In females, hormonal imbalance due to ovarian diseases (for example, in polycystic ovarian disease) induces acne eruptions. There is a flare up of acne immediately before the menstrual periods in some women. Pregnancy, in some, clears acne, while in others, there is a worsening of acne during the expectant months.
Acne Trigger: Heredity
A hereditary predisposition for acne formation has been noted by most studies. It is well known that tendency towards pimples and acne scar formations runs in families. This could be due to the inborn sensitivity of the sebaceous glands to hormonal actions during puberty.
Acne Triggers: Occlusive Cosmetics
In individuals with acne prone skin, use of oil based greasy foundations and face creams may stimulate new acne eruptions by causing build up of sebum within by blocking the hair follicle pores. This is known as acne cosmetica. Such individuals are advised to use only water based, oil free cosmetics as make up.
Acne Trigger: Aggressive Washing
Acne is not caused by poor hygiene and aggressive and frequent washing with abrasive soaps can worsen the acne situation in most sufferers.
Acne Triggers: Topical and Systemic Steroids
Steroids, particularly the medium and potent strength topical halogenated steroids, can induce eruption of steroid acne, where sudden appearance of skin colored and pus-filled bumps worsen the acne after an initial period of improvement for a few days. The initial period of improvement with steroids is because of their anti-inflammatory actions.
Prolonged periods of oral steroids can trigger pimples on the face and body in a majority of patients.
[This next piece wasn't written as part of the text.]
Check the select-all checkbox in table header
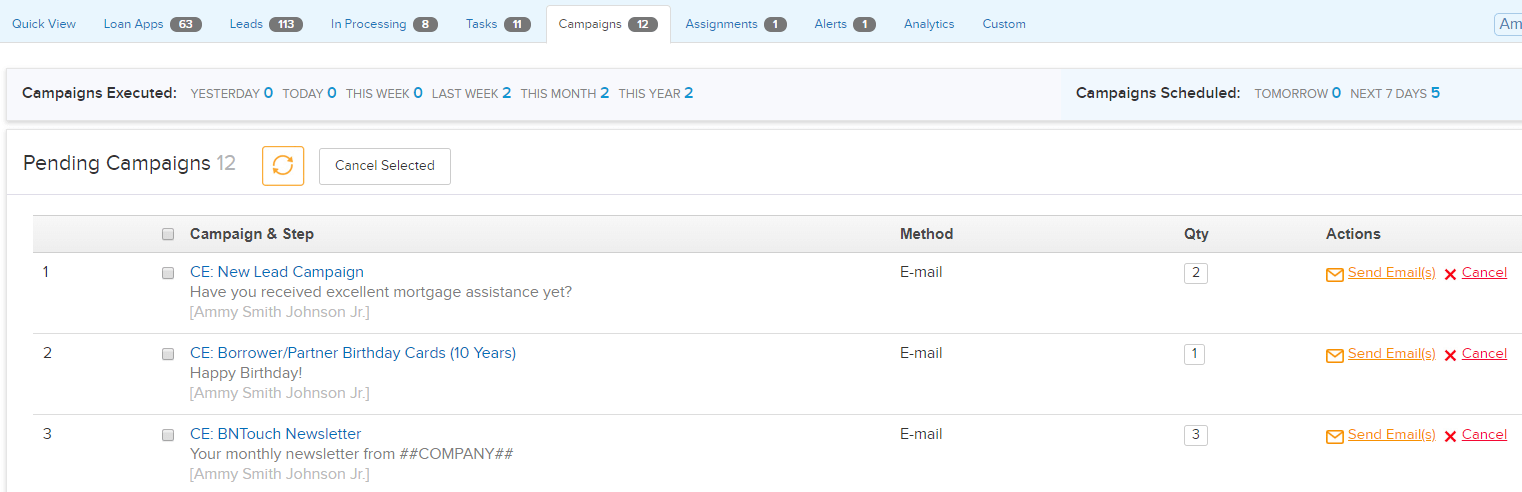This screenshot has width=1522, height=492. tap(168, 235)
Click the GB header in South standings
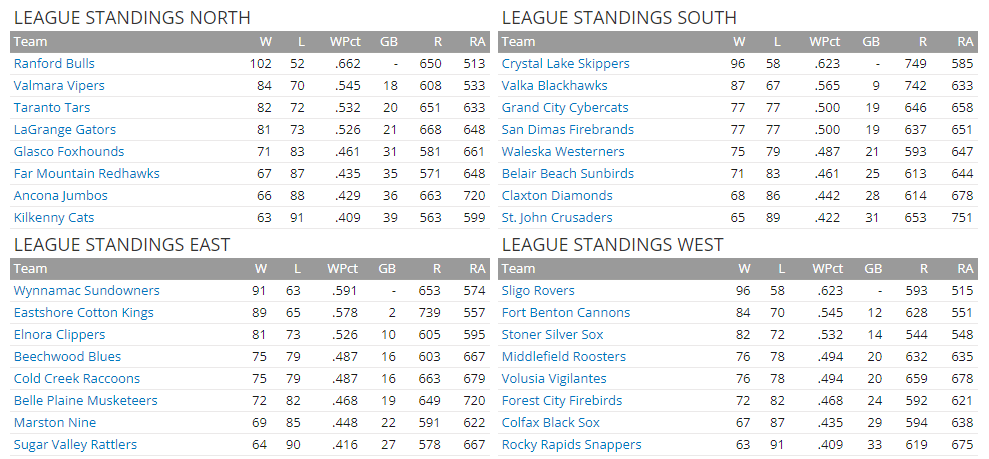Image resolution: width=989 pixels, height=459 pixels. (871, 42)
Acne Triggers: Medications
Many systemic drugs and topical applications may induce fresh acne eruptions, known as acne medicamentosa. In addition to the steroids, drugs like phenytoin, lithium, iodides and the anti-tuberculous medication INH are known to trigger acne. Topical agents like chlorinated hydrocarbons, coal tar derivatives, cutting oils and grease cause acne-like eruptions even on body areas where normal zits usually do not appear.
Acne Triggers: Diet
Food as a cause of acne is still a controversial topic among dermatologists, despite patients’ anecdotal reports and a few studies which blame Westernized dietary habits, milk and milk products, and food items containing high levels of iodine and, possibly hormones. More studies and research are required in this field, but it would suffice to state that if the patient notices exacerbation of existing pimples or new acne eruptions after certain foods, these should be eliminated from the diet.
Acne Trigger: Stress
Hormones and other neuro-endocrine mechanisms during stressful periods can trigger fresh acne eruptions. Recently, many studies have proven beyond doubt that the acne condition worsens in teens during stressful periods like exams.
Acne Trigger: Sunlight?
Limited sunlight exposure has a positive effect on acne, though remaining for a longer duration in hot, humid daylight actually worsens acne. Those who are using retinoids and tetracycline to treat acne should avoid sun exposure, as this can cause photosensitive reactions on the skin.
Acne Trigger: Hair Products
An overlooked cause of acne eruptions, especially on the forehead, is use of oils and greasy creams on the hair.
The above list is not all inclusive by any means. There would be many more unknown triggers for acne, as many individuals, even in adulthood, get sudden acne eruptions without any identifiable causes. There is certainly a need for more research in this field.